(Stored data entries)
'''

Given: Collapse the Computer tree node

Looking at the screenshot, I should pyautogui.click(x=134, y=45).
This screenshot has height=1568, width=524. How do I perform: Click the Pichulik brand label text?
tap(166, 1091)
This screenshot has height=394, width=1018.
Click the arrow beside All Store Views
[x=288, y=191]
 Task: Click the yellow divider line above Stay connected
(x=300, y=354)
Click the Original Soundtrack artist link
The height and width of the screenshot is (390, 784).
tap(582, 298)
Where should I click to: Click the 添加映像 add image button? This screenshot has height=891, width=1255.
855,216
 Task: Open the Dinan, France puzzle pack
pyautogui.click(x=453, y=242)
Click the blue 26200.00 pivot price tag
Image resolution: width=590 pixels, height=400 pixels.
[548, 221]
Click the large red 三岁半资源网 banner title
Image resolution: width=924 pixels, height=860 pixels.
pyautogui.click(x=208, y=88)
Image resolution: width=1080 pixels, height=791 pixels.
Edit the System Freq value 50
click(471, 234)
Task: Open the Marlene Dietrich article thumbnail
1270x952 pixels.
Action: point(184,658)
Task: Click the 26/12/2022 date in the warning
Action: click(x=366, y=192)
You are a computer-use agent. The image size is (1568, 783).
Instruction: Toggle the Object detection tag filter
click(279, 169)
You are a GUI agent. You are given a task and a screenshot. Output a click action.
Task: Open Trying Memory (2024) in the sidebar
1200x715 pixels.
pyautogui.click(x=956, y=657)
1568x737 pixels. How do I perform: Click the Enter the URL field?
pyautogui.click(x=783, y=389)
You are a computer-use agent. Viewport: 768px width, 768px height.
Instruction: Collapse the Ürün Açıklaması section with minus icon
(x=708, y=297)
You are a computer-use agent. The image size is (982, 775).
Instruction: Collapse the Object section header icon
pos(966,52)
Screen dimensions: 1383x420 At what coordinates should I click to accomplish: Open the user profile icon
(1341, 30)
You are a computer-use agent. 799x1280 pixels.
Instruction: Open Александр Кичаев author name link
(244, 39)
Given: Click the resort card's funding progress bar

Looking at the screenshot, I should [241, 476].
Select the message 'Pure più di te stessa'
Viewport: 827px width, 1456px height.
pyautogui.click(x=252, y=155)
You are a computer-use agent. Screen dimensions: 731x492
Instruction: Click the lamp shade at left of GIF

'''

**EXERCISE DESCRIPTION:** Your task is to reproduce all of the records exactly.

**RESPONSE AREA:**
Given: Collapse the Computer tree node

Looking at the screenshot, I should pyautogui.click(x=134, y=45).
This screenshot has height=1568, width=524. How do I perform: Click the Pichulik brand label text?
tap(166, 1091)
This screenshot has height=394, width=1018.
Click the arrow beside All Store Views
[x=288, y=191]
 Task: Click the yellow divider line above Stay connected
(x=300, y=354)
Click the Original Soundtrack artist link
The height and width of the screenshot is (390, 784).
tap(582, 298)
Where should I click to: Click the 添加映像 add image button? This screenshot has height=891, width=1255.
855,216
 Task: Open the Dinan, France puzzle pack
pyautogui.click(x=453, y=242)
Click the blue 26200.00 pivot price tag
Image resolution: width=590 pixels, height=400 pixels.
[548, 221]
Click the large red 三岁半资源网 banner title
Image resolution: width=924 pixels, height=860 pixels.
pyautogui.click(x=208, y=88)
Image resolution: width=1080 pixels, height=791 pixels.
Edit the System Freq value 50
click(471, 234)
Task: Open the Marlene Dietrich article thumbnail
1270x952 pixels.
Action: point(184,658)
Task: Click the 26/12/2022 date in the warning
Action: click(x=366, y=192)
You are a computer-use agent. The image size is (1568, 783).
Instruction: Toggle the Object detection tag filter
click(279, 169)
You are a GUI agent. You are given a task and a screenshot. Output a click action.
Task: Open Trying Memory (2024) in the sidebar
1200x715 pixels.
pyautogui.click(x=956, y=657)
1568x737 pixels. How do I perform: Click the Enter the URL field?
pyautogui.click(x=783, y=389)
You are a computer-use agent. Viewport: 768px width, 768px height.
Instruction: Collapse the Ürün Açıklaması section with minus icon
(x=708, y=297)
You are a computer-use agent. The image size is (982, 775).
Instruction: Collapse the Object section header icon
pos(966,52)
Screen dimensions: 1383x420 At what coordinates should I click to accomplish: Open the user profile icon
(1341, 30)
You are a computer-use agent. 799x1280 pixels.
Instruction: Open Александр Кичаев author name link
(244, 39)
Given: Click the resort card's funding progress bar

Looking at the screenshot, I should [241, 476].
Select the message 'Pure più di te stessa'
Viewport: 827px width, 1456px height.
pyautogui.click(x=252, y=155)
You are a computer-use agent. Screen dimensions: 731x492
Instruction: Click the lamp shade at left of GIF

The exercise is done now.